Data for analysis |
== Segment start ==

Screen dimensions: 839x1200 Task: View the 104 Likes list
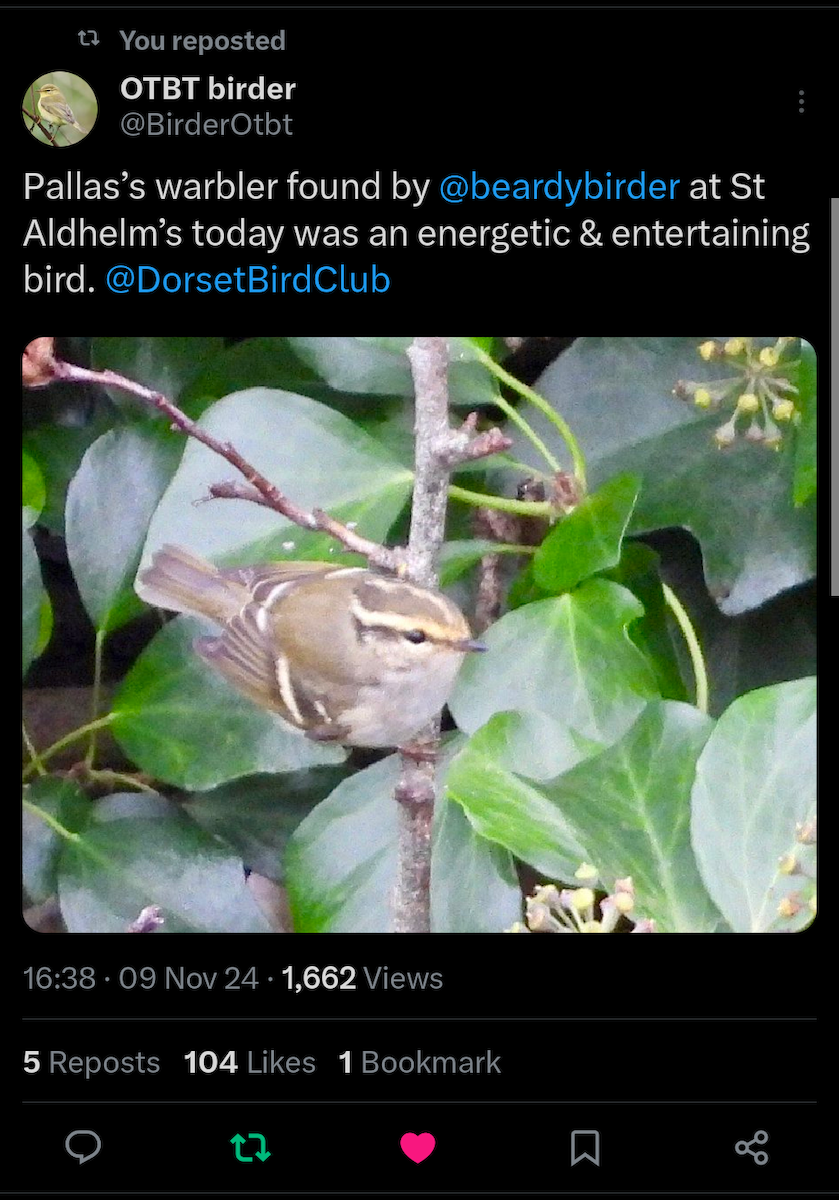point(250,1062)
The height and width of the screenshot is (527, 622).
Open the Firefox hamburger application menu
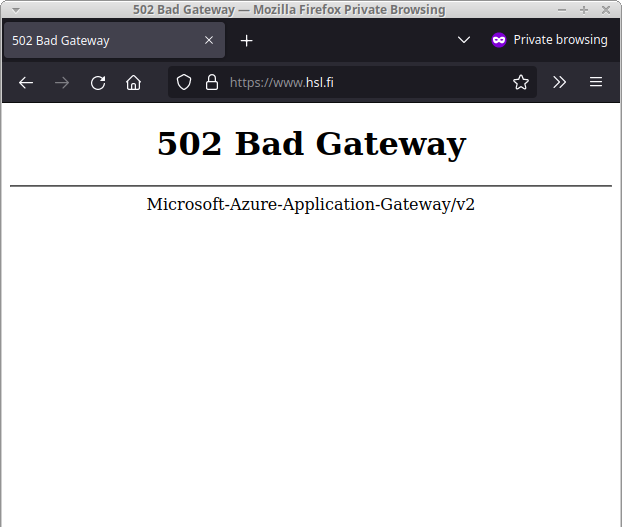(x=596, y=82)
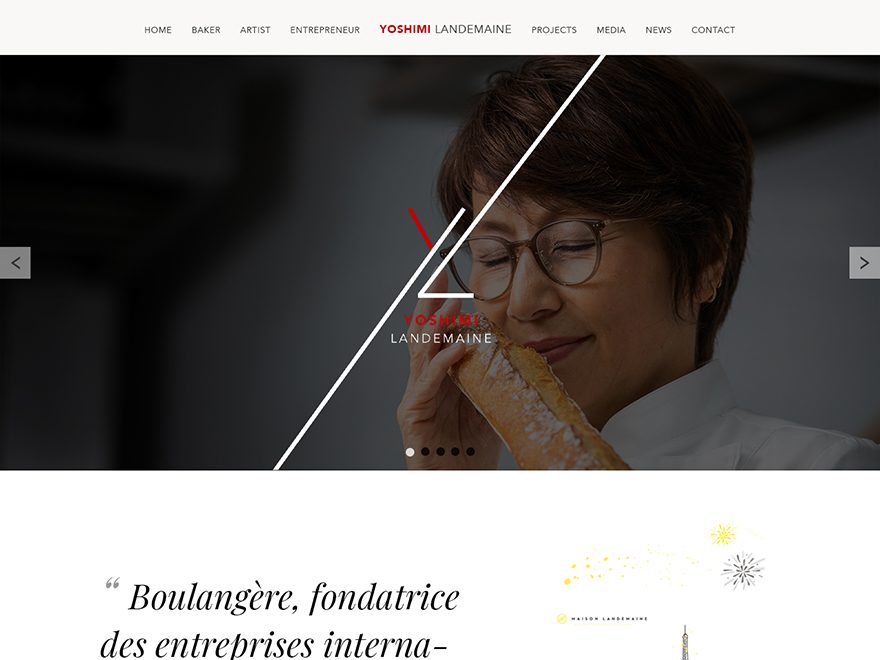The image size is (880, 660).
Task: Select the second carousel dot
Action: [425, 452]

== Segment end ==

Task instructions | With the pictures omitted, copy exactly the lines from the line that contains "The height and" through the end of the material.

Exercise answer |
The height and width of the screenshot is (527, 622).
Open the Firefox hamburger application menu
(x=596, y=82)
The image size is (880, 660).
Task: Select the second carousel dot
Action: [425, 452]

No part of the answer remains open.